According to Cohen, such detentions have caused enough anger among the Chinese populace that Xi felt the need to put an “official fig leaf” on the party’s otherwise illegal actions. Namely, in 2018, Xi established the National Supervision Commission (NSC) to become the official party discipline and inspection apparatus. He invested the NSC with severe detention powers, distinct from those the police may carry out under the CPL. Mattingly cited the formation of the NSC as evidence of Xi’s “broadening crackdown,” reaching outside the government and the party to private citizens like Fan.
“The power of arbitrary detention has been exercised under successive communist leaders, but it’s much worse under Xi Jinping,” said Cohen. “It’s becoming much more oppressive,” he said.
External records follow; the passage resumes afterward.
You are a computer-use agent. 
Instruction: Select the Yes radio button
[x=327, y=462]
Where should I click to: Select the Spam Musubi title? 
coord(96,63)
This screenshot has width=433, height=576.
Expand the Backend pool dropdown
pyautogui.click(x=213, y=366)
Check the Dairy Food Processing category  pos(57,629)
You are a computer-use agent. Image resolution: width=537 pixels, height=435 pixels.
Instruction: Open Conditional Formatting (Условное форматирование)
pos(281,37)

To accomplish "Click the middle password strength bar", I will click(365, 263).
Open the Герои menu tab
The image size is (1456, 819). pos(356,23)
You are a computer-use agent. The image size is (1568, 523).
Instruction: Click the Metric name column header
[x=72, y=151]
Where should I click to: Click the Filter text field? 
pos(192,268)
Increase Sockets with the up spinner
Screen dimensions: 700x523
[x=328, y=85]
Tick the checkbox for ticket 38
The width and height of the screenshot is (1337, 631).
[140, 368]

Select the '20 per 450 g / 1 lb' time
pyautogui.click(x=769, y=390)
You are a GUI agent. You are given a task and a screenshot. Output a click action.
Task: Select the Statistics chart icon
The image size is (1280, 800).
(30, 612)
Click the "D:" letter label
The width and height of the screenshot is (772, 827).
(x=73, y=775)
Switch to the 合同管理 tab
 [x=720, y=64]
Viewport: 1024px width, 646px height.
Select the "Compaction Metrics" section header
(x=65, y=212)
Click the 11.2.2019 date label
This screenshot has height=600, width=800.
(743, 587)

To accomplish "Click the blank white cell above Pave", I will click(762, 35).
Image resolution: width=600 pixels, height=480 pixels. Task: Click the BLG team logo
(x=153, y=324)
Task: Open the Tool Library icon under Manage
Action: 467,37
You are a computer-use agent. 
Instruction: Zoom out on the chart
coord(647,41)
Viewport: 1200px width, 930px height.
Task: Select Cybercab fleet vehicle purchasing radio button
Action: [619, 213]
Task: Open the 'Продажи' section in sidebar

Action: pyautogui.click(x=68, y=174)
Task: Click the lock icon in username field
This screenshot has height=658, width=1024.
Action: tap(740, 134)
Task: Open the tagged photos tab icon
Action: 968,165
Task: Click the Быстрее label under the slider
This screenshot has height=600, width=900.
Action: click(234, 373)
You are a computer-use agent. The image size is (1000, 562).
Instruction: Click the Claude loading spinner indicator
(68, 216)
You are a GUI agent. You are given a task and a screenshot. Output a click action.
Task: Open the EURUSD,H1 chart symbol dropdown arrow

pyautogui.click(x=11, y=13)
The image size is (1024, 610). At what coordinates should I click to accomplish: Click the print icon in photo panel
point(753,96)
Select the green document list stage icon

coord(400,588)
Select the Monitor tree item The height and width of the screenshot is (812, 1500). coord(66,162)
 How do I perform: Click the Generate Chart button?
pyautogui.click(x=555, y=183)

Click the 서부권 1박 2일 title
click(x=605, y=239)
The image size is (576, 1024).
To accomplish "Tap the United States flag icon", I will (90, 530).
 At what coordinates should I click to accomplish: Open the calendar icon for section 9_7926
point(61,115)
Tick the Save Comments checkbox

Xi Jinping: Chinese and American Perspectives
Xi has made tremendous strides to establish himself as the most powerful leader of China in decades. In October 2017, the CCP wrote Xi’s name and personal vision for China into its constitution. Subsequently, his doctrine came to be known as “Xi Jinping Thought,” a direct reference to “Mao Zedong Thought”—another way to describe Maoist political theory. In February 2018—just one month before the end of his first term—Xi had the CCP abolish presidential term limits. The startling move overthrew decades-old norms intended to prevent the rise of another Mao. “It was a kind of ‘crossing the Rubicon’ moment for Xi,” said James Sundquist, a PhD student at Yale studying international political economy.
But the story of China under Xi’s regime is far from simple. Despite being excoriated in international media for expanding his own power and for egregious policies like arbitrary detention, many people living in China still love Xi and support the CCP. Often warmly referred to as “Xi Dada,” or “Papa Xi,” the leader appears on billboards and at bus stops. “You can’t go anywhere without seeing pictures of Xi,” said Dr. Andrew Junker, who is the Hong Kong Director of the Yale-China Association and a sociologist with a regional focus on China.
These perceptions of Xi echoed in my conversations with Yale students from China.
After Wang mentioned her concerns about arbitrary detention and Xi’s regime in general, she said, “I’m grateful for and appreciate the Chinese government.” “Objectively speaking, the government lifted many people out of poverty,” Wang continued. “There are obviously positive sides about the regime—not just Xi, but even people who came before him.”
Mattingly spoke about the tension between how international media views Xi and how the people in China view him. He said that Westerners often focus on the fact that China is an autocracy, and they frequently criticize the restriction of civil liberties.
“It’s almost certainly the case that the party is popular in China,” said Mattingly. “There’s this bigger story of half a billion people being lifted out of poverty into the global middle-class. It’s a story of Chinese rise and rejuvenation,” he said.
Mattingly said that this story of China is rare in Western media because it creates “all kinds of frictions.” In particular, China’s rise to the status of global superpower—a status previously held by the U.S. alone—may have “fueled some of the anti-China writing and thinking among Americans,” he said.
Cohen provided a very different picture. He described the positive perception of Xi and his government among Chinese people as the product of exposure to “highly restricted focused propaganda that gives a distorted image of reality at home and abroad.”
But Mattingly offered another approach. “I think it’s possible to do both—to celebrate the great things that China has accomplished while at the same time not being afraid to call out the Chinese party for doing things that…are wrong.”
The whereabouts of Meng Hongwei remain unknown. His wife has become an outspoken advocate against the Chinese government and insists that he is innocent.
*Names with an asterisk next to them have been changed to protect the identity of the source.